### GIVEN INSTRUCTION
Rewrite the records from the start through the line containing "(x=90, y=526)", swapping "Round Trip" for "One Way" and leaving everything else as it is.

* Begin RAW RECORDS *

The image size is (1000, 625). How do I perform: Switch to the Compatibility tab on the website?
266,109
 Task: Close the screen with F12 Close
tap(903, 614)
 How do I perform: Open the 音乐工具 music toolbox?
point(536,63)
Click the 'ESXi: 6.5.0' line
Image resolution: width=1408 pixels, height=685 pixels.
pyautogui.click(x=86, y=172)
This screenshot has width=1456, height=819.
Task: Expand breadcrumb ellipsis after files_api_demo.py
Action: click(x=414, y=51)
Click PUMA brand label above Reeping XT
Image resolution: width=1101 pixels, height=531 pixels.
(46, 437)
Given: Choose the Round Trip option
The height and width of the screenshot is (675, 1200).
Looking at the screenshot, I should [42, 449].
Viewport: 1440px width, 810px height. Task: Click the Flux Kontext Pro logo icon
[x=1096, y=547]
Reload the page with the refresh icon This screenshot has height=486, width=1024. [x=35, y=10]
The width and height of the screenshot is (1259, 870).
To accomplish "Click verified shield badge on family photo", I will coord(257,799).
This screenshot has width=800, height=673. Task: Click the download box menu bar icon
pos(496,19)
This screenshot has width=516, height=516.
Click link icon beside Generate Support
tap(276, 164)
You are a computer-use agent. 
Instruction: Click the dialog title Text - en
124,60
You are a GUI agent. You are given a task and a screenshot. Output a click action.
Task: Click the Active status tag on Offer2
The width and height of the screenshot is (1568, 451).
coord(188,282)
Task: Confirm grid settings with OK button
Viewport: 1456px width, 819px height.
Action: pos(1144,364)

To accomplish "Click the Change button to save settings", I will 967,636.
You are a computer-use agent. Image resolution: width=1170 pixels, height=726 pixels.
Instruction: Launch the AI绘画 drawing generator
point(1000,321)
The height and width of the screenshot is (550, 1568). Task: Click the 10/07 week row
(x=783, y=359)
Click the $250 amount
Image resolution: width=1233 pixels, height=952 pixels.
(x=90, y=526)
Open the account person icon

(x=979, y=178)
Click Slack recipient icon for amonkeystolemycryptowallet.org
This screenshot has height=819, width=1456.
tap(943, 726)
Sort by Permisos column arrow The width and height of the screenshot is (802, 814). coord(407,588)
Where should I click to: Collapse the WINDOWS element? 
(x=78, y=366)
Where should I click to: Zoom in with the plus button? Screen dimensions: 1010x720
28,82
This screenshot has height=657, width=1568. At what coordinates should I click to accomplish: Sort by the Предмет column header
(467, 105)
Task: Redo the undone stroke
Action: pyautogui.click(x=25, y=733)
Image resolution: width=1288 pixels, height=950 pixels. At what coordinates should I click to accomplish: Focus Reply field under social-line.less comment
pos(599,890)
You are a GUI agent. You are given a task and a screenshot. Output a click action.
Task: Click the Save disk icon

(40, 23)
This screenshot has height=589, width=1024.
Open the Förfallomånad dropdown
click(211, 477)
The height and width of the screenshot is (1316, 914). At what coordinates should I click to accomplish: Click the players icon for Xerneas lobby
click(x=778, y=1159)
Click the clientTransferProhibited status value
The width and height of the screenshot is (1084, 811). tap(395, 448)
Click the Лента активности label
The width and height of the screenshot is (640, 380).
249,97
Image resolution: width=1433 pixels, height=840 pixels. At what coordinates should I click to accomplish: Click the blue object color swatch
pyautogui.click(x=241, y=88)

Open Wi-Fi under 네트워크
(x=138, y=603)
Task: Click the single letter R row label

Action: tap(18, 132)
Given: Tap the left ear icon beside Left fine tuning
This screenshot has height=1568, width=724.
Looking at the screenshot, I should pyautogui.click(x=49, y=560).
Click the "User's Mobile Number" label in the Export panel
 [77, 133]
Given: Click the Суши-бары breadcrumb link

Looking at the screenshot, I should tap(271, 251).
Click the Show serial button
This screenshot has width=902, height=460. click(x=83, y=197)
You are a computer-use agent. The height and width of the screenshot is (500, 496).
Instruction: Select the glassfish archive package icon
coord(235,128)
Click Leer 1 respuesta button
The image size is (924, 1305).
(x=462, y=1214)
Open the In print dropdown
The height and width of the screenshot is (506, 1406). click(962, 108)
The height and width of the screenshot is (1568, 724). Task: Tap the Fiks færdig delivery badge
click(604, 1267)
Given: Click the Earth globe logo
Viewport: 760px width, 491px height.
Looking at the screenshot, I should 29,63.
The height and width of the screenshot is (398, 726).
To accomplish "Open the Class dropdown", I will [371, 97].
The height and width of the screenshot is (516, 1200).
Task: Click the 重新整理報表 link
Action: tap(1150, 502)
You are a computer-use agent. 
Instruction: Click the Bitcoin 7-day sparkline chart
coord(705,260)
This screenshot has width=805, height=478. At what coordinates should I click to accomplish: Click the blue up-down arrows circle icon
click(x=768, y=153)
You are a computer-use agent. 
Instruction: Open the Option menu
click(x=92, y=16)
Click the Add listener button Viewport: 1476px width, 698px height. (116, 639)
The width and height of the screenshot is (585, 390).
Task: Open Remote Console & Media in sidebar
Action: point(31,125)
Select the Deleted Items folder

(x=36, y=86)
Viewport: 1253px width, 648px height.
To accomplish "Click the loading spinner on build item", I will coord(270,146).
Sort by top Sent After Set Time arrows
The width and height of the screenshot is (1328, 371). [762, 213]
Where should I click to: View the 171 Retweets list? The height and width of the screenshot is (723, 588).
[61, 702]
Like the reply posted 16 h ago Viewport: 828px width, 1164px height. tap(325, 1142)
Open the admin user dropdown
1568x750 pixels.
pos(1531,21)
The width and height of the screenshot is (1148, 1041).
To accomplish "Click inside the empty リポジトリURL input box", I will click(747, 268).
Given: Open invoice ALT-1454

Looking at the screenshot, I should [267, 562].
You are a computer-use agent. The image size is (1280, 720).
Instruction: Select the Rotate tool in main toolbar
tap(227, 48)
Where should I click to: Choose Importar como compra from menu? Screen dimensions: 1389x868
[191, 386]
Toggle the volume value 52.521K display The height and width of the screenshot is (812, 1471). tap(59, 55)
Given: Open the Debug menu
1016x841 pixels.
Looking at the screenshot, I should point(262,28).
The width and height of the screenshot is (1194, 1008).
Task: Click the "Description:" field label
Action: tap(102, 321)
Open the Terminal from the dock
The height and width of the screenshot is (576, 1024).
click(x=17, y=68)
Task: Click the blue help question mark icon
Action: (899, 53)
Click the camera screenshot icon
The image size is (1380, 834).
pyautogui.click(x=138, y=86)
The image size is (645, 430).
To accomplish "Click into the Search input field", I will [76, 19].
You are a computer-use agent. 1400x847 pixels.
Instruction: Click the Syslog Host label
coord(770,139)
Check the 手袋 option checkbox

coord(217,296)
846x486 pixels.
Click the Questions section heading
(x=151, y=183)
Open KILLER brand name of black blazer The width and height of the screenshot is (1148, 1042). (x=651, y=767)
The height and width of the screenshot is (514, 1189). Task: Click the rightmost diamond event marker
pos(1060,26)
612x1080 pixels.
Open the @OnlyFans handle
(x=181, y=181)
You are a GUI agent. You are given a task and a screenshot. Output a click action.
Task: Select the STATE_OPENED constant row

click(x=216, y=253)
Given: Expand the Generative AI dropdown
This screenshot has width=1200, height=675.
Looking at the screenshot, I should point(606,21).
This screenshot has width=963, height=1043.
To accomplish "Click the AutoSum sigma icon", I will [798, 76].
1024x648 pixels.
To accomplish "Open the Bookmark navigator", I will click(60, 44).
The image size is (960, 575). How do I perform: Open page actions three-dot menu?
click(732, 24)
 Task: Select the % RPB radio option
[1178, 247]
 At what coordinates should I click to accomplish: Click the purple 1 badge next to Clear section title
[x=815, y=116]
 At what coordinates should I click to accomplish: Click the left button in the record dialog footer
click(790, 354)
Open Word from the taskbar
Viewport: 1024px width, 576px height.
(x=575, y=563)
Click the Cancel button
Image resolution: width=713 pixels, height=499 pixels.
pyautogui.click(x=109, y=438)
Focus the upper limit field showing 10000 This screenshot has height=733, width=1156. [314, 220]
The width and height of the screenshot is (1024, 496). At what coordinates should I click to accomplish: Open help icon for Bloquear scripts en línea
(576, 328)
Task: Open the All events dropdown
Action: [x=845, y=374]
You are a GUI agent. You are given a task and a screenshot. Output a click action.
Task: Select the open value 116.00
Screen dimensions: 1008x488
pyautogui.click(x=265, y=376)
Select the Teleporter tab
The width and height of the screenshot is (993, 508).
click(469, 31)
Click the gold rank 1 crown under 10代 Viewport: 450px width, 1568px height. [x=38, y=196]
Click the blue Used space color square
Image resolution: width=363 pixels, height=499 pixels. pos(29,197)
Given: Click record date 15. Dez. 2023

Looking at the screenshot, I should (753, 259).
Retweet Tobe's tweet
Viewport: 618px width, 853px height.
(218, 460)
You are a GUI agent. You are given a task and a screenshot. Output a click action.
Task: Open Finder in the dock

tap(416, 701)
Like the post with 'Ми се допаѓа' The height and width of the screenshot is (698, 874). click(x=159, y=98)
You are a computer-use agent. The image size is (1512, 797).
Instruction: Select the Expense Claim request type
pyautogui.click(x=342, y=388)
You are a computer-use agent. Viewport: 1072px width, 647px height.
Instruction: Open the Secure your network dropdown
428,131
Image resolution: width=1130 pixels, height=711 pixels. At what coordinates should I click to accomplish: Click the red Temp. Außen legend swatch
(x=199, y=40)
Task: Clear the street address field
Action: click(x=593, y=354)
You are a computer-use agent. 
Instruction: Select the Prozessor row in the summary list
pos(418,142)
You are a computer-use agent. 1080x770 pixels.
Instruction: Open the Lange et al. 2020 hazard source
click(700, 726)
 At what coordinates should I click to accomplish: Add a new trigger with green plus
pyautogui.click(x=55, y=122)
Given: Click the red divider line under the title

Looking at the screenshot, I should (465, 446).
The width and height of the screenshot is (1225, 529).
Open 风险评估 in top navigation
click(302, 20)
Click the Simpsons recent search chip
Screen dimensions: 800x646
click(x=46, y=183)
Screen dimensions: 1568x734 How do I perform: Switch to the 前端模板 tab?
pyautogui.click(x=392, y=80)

* End RAW RECORDS *

### RESPONSE TO THIS EXERCISE
The image size is (1000, 625). How do I perform: Switch to the Compatibility tab on the website?
266,109
 Task: Close the screen with F12 Close
tap(903, 614)
 How do I perform: Open the 音乐工具 music toolbox?
point(536,63)
Click the 'ESXi: 6.5.0' line
Image resolution: width=1408 pixels, height=685 pixels.
pyautogui.click(x=86, y=172)
This screenshot has width=1456, height=819.
Task: Expand breadcrumb ellipsis after files_api_demo.py
Action: click(x=414, y=51)
Click PUMA brand label above Reeping XT
Image resolution: width=1101 pixels, height=531 pixels.
(46, 437)
Given: Choose the One Way option
The height and width of the screenshot is (675, 1200).
Looking at the screenshot, I should [42, 449].
Viewport: 1440px width, 810px height. Task: Click the Flux Kontext Pro logo icon
[x=1096, y=547]
Reload the page with the refresh icon This screenshot has height=486, width=1024. [x=35, y=10]
The width and height of the screenshot is (1259, 870).
To accomplish "Click verified shield badge on family photo", I will coord(257,799).
This screenshot has width=800, height=673. Task: Click the download box menu bar icon
pos(496,19)
This screenshot has width=516, height=516.
Click link icon beside Generate Support
tap(276, 164)
You are a computer-use agent. 
Instruction: Click the dialog title Text - en
124,60
You are a GUI agent. You are given a task and a screenshot. Output a click action.
Task: Click the Active status tag on Offer2
The width and height of the screenshot is (1568, 451).
coord(188,282)
Task: Confirm grid settings with OK button
Viewport: 1456px width, 819px height.
Action: pos(1144,364)

To accomplish "Click the Change button to save settings", I will 967,636.
You are a computer-use agent. Image resolution: width=1170 pixels, height=726 pixels.
Instruction: Launch the AI绘画 drawing generator
point(1000,321)
The height and width of the screenshot is (550, 1568). Task: Click the 10/07 week row
(x=783, y=359)
Click the $250 amount
Image resolution: width=1233 pixels, height=952 pixels.
(x=90, y=526)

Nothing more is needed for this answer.